Valérie Pécresse a assuré lundi qu'elle excluait "totalement" de candidater à la mairie de Paris lors des prochaines élections municipales de 2020. L'actuelle présidente de la région Île-de-France affirme vouloir se consacrer à "100% à (sa) région".

"Ma seule ambition, je l'ai dit, redit, et il faudrait que je me le fasse tatouer sur le front, c'est aujourd'hui de m'occuper de ma région à 100%", a déclaré l'élue Les Républicains (LR) lors d'une conférence de presse, au cours d'un déplacement à Antibes (Alpes-Maritimes) dans le cadre de son mouvement Libres !.

"J'exclus totalement ces deux hypothèses", a-t-elle insisté, également interrogé sur la possibilité d'être tête de liste aux élections européennes.

SORTIR LA DROITE DE SA "ZONE DE CONFORT" SUR LA SÉCURITÉ

Un peu plus tard dans la journée lors d'un déplacement, Valérie Pécresse a expliqué qu'elle souhaitait "sortir" la droite de sa "zone de confort" sur les questions de sécurité. "En clair, il ne suffira pas de dire 15.000 policiers en plus et 15.000 places de prisons en plus pour régler les problèmes de sécurité dans notre pays", a-t-elle lancé. "Oui, il faut plus de moyens pour la police, mais cela ne suffira pas si tout le monde n'est pas acteur de la chaîne de sécurité", a insisté la présidente de l'Île-de-France.



"On va sur une vision de la société dans laquelle le citoyen a beaucoup plus de place, où il est acteur", a-t-elle poursuivi. Libres! a par ailleurs proposé que les polices municipales deviennent obligatoires dans les villes de plus de 10.000 habitants et "que l'État transfère les moyens adéquats aux communes", a-t-elle rappelé. L'ex-ministre du Budget a par ailleurs jugé que les récentes annonces de l'exécutif en matières pénale et carcérale "sont très en deçà de la gravité du problème et ne le résoudront pas".
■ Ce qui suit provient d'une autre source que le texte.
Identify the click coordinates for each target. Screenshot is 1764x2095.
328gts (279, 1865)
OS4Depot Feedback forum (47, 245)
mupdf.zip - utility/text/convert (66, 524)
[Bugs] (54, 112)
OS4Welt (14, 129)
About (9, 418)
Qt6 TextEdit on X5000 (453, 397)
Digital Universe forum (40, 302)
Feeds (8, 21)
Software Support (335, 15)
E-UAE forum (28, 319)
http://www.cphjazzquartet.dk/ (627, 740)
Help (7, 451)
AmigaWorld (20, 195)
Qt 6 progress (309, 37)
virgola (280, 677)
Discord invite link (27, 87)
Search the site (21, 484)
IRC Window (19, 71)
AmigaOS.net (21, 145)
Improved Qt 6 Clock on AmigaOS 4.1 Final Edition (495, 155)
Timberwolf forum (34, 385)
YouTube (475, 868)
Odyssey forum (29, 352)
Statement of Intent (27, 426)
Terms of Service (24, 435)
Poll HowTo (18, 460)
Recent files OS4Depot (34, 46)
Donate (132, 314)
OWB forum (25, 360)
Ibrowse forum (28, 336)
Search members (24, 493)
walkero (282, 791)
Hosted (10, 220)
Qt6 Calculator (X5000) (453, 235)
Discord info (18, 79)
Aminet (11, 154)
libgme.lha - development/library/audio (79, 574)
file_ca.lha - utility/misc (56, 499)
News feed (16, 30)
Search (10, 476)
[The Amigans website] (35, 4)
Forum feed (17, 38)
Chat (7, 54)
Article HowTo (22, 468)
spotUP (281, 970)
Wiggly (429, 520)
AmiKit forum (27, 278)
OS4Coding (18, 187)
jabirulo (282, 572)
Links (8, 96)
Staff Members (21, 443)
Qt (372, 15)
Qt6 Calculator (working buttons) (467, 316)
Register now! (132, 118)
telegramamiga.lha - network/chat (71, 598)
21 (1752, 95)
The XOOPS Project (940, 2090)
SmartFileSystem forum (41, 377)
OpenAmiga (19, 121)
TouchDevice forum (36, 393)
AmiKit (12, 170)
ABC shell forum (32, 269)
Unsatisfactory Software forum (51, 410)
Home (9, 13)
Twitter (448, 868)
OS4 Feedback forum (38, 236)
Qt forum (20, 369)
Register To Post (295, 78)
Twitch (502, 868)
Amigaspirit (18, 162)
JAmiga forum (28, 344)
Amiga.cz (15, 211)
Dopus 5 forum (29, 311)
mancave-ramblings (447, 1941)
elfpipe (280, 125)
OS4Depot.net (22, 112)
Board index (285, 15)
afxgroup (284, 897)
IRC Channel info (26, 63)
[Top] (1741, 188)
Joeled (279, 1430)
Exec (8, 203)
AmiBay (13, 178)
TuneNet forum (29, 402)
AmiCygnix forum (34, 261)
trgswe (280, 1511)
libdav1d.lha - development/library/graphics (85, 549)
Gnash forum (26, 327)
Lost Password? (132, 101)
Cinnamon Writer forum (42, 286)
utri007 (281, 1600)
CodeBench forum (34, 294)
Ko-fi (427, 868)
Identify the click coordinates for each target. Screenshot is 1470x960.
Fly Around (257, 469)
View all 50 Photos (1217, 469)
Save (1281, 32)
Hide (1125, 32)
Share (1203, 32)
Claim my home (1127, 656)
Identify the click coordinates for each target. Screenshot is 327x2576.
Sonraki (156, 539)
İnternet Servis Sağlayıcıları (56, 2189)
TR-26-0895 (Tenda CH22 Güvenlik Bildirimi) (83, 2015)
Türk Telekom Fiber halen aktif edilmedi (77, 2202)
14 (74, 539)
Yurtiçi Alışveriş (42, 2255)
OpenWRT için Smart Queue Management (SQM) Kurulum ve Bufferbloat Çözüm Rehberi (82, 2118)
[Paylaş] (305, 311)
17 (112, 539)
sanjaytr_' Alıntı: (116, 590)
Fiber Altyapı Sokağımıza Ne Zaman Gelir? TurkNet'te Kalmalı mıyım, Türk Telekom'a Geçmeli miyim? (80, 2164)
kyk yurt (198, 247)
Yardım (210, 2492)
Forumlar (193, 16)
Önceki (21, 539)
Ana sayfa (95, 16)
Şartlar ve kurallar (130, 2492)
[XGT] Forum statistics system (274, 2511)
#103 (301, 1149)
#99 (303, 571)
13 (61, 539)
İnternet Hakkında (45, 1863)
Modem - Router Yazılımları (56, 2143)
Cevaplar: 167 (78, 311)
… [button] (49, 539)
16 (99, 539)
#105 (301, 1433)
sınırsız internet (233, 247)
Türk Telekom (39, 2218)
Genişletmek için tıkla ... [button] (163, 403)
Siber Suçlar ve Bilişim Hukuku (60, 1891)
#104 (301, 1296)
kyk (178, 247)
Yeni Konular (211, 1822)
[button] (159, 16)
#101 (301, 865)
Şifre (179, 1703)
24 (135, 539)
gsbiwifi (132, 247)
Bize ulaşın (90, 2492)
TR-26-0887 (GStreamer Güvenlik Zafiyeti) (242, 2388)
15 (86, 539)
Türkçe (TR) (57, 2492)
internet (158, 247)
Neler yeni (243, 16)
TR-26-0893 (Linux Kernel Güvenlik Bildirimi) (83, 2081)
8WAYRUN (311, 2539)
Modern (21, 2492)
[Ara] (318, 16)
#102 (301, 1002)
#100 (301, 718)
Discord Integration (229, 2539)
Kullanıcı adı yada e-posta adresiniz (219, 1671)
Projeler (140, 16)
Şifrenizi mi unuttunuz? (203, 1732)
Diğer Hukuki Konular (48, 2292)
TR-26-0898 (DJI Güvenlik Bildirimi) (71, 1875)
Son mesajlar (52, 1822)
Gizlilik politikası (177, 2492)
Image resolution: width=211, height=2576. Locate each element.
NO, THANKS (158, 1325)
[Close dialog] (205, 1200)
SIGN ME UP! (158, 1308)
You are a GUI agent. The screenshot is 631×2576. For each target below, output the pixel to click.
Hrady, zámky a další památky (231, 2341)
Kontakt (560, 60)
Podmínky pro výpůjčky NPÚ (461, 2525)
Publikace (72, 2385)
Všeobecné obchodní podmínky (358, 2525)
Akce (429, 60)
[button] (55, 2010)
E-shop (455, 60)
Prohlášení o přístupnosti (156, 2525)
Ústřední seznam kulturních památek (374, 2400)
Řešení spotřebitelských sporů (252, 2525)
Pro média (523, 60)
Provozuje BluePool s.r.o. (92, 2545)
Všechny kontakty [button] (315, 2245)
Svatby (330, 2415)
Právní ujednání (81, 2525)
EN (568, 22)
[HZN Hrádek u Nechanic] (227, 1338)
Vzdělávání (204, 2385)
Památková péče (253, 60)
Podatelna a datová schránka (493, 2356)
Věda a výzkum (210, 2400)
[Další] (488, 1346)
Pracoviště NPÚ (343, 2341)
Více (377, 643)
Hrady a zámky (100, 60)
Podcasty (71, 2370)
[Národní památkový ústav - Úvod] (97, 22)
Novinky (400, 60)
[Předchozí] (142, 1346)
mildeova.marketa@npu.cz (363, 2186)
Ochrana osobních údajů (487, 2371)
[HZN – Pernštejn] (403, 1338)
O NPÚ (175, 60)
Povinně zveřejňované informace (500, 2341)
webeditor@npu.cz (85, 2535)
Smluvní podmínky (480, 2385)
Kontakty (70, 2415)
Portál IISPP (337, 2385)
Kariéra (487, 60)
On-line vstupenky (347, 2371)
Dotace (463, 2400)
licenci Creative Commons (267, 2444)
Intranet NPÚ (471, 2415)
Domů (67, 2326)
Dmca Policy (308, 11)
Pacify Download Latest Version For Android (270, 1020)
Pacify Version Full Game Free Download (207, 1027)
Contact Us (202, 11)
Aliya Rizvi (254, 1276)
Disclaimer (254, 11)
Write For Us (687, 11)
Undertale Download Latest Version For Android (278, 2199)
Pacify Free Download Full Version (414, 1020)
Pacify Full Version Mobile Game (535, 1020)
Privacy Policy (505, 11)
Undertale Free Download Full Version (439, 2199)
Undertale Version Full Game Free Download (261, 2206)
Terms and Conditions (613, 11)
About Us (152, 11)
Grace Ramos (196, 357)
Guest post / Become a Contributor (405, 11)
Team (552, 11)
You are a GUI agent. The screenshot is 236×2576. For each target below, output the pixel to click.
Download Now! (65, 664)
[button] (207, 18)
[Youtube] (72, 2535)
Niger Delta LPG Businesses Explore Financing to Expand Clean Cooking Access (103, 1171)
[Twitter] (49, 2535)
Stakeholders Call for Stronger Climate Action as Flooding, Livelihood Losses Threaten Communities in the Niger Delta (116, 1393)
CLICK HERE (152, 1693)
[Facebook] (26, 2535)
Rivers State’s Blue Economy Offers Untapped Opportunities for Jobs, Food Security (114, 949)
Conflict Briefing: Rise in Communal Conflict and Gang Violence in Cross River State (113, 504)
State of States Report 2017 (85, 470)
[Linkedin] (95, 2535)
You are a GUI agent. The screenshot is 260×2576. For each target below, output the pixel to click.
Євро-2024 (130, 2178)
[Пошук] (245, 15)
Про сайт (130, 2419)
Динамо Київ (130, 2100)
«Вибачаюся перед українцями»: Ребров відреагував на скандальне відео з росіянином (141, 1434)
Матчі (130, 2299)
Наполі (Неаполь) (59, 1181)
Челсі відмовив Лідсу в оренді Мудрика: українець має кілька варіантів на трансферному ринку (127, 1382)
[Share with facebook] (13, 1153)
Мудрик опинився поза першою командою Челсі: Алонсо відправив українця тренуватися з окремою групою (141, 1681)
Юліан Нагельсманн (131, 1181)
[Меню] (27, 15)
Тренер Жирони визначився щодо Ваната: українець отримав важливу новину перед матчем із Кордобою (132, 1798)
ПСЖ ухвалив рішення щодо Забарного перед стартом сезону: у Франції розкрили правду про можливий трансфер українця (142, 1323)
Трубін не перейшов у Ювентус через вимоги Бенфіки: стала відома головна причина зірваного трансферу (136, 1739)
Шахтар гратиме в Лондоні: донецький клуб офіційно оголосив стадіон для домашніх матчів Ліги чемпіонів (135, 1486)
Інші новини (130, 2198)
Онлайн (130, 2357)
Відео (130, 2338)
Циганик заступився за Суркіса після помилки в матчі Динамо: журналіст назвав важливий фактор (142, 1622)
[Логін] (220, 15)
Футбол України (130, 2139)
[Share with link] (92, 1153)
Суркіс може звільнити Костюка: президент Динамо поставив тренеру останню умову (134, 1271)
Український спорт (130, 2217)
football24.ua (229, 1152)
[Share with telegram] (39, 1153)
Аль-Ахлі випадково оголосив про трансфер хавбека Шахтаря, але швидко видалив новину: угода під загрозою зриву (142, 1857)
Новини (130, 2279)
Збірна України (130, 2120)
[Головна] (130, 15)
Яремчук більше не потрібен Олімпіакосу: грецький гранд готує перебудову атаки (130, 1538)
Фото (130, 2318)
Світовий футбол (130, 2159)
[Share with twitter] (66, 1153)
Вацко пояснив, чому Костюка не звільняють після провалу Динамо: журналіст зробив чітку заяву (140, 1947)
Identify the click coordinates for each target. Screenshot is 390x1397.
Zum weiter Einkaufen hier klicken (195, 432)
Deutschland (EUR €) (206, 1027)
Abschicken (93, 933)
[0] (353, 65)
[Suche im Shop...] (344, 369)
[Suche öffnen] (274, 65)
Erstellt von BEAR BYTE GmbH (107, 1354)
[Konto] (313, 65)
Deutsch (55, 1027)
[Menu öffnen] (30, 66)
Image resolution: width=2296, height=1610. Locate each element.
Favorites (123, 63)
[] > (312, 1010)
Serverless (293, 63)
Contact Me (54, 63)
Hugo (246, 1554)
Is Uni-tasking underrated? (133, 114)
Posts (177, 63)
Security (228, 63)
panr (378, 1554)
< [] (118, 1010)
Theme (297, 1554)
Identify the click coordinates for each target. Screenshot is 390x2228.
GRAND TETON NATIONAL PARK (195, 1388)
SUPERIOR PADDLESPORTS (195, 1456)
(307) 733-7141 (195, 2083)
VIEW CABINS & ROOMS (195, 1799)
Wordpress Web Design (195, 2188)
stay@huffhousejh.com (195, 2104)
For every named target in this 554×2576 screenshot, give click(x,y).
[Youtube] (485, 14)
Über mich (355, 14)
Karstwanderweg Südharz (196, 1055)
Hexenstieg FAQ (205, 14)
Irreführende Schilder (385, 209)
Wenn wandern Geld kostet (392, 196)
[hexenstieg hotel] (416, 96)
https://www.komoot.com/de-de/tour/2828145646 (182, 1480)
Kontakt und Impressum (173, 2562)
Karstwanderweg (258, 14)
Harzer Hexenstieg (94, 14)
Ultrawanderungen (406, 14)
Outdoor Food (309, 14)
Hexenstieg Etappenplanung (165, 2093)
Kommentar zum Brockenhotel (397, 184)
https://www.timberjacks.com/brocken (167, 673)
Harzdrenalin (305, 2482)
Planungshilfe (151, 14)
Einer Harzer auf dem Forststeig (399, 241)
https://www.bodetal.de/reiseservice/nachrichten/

"Quel est le problème ? 100.000 peines de prisons non exécutées, et une surpopulation carcérale de près de 200%, en tout cas en Île-de-France. (...) Si on met les deux problèmes l'un à côté de l'autre, on peut aboutir à la conclusion, comme le fait en partie le gouvernement, qu'il faut inventer autre chose que la prison. Et c'est évident qu'il faut qu'on ait un certain nombre de peines pour les primo-délinquants qui ne soient pas des peines de prison", a-t-elle développé. "Mais condamner les peines privatives de liberté parce qu'il y a une surpopulation carcérale, c'est à mon avis poser le problème de manière totalement faussée", a-t-elle estimé.